Money and Monetary Policy

Money

  • Functions of Money:
    • Medium of Exchange
    • Unit of Account
    • Store of Value
  • Interest Rates and Bond Prices:
    • Interest Rates Up → Bond Prices Down
    • Interest Rates Down → Bond Prices Up
  • Measures of the Money Supply:
    • M0: (Not all money): Currency and Bank Reserves
    • M1 (Money): Currency, Checkable Deposits, and Savings Deposits
    • M2 (Money + Near Money): M1 plus Small Time Deposits.

Fisher Formula

  • i \approx r + \pi
    • i = nominal interest rate
    • r = real interest rate
    • \pi = inflation rate
  • Higher Than Expected Inflation:
    • Borrowers: Benefit
    • Lenders: Hurt

Bank Balance Sheets

  • Required Reserves: A percentage of checkable deposits (set by the federal reserve) the bank has but cannot be loaned out.
  • Excess Reserves: Funds the bank has available to be loaned out.
  • Total Reserves: All the funds the bank has in its possession. It includes required and excess reserves. AKA Reserves.
  • Checkable Deposits: These are easily spent deposits. The reserve requirement applies only to these deposits. AKA demand deposits.
  • Other Deposits: Savings accounts, CD’s, money markets, etc. These deposits do not have a reserve requirement.

The Money Multiplier

  • Formula: \frac{1}{RR} (1 divided by the reserve requirement)

Money Market

  • Nominal interest rate on the Y-axis.
  • Demand for Money:
    • Asset Demand
    • Transaction Demand

Monetary Tools

  • Open Market Operations: Buying and selling bonds by the Federal Reserve
  • Reserve Requirement: Percentage of checkable deposits that banks cannot loan out.
  • Discount Rate: Interest rate banks are charged when they borrow from the Fed
  • Federal Funds Rate/Policy Rate: Interest rate banks charge each other for overnight loans
  • Interest on Reserves: Interest paid to banks by the central bank for reserves.

Loanable Funds

  • Real Interest Rate: Interest rate that has been adjusted for inflation (Real = Nominal – Inflation).
  • Shifts in Loanable Funds Demand Curve: Expected rate of return on new investments.
  • Shifts in Loanable Funds Supply Curve: Consumer savings and foreign investment

Long-Run Consequences of Stabilization Policies

Fiscal and Monetary Interaction

  • Expansionary/contractionary fiscal and monetary policy impacts on Aggregated Demand, Price Level Output, Unemployment, Interest Rates and Economic Growth.

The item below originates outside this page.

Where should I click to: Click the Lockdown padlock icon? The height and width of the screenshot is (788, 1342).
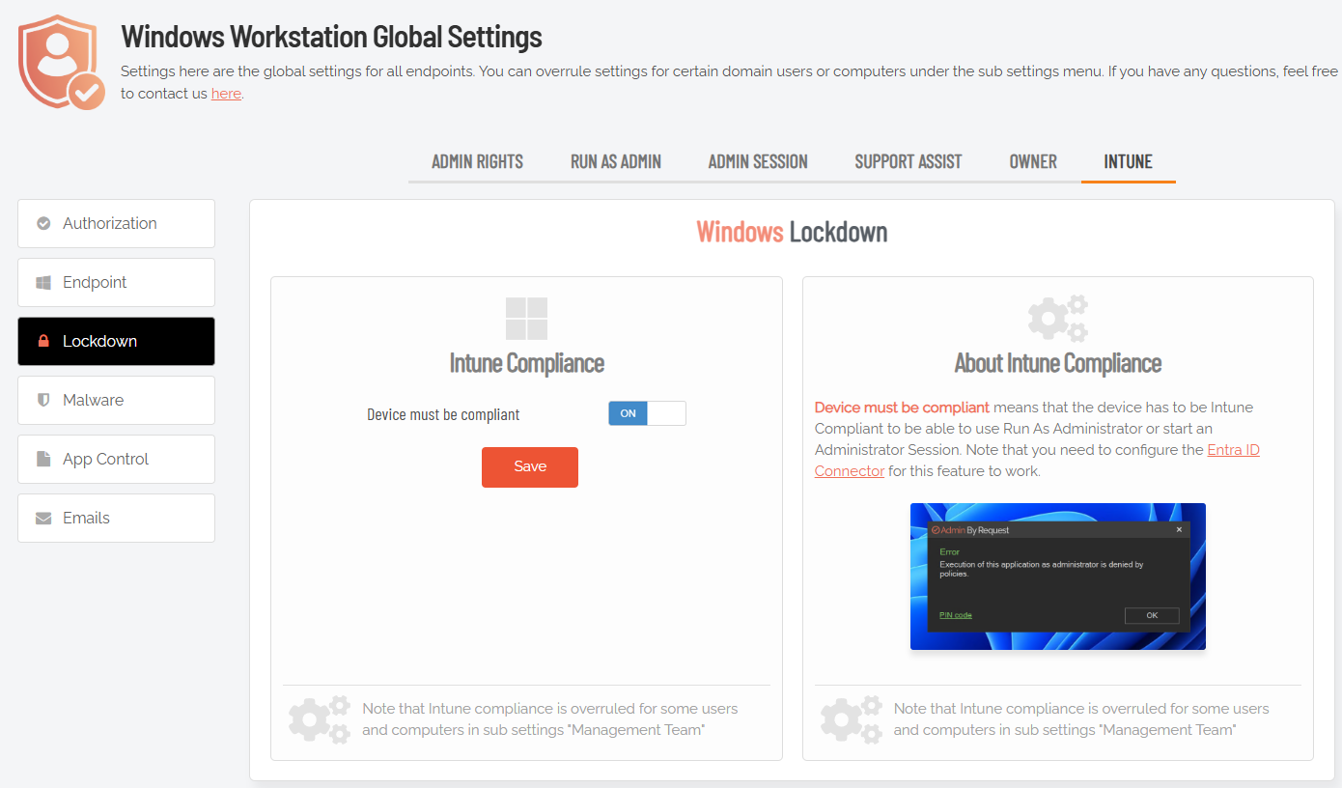(x=43, y=342)

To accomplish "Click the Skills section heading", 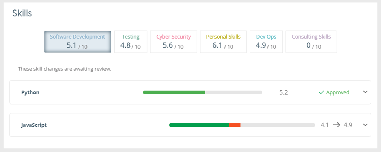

Monetary Equation of Exchange

  • MV = PY
    • M = Money supply
    • V = Velocity of Money
    • P = Price Level
    • Y = Real GDP

Deficits and Crowding Out

  • Deficit: When tax revenue is less than government spending.
  • Surplus: When tax revenue is greater than government spending.
  • National Debt: The sum of all previous deficits and surpluses.

Economic Growth

  • An increase in potential GDP.
  • Components: Greater Quality or Quantity of Resources, Technology, or Productivity increases.

Phillips Curve

  • Short Run: Inverse relationship between inflation rate and unemployment rate.
  • Long Run: No relationship between unemployment and inflation.
  • Shifts in Short Run Phillips Curve: Supply shocks and inflation expectations
  • Shifts in Long Run Phillips Curve: Changes in structural or frictional unemployment

Open Economy International Trade and Finance

Balance of Payments

  • Current Account: Payments for goods and services, investment income, and transfers of money.
  • National Income and Price Levels: Price level and National income
  • Trade Deficit: Imports are greater than exports
  • Trade Surplus: Exports are greater than imports
  • Financial/Capital Account: Purchases of assets
  • Current Account + Financial Account = 0

Foreign Exchange Markets

  • Foreign Exchange Demand Shifters: Demand for exports and Interest rates
  • Foreign Exchange Supply Shifters: Demand for Imports and Interest rates.
  • Exchange Rates and Net Exports: When the currency appreciates, Exports decrease and Imports increase. When the currency depreciates, Exports increase and Imports decrease.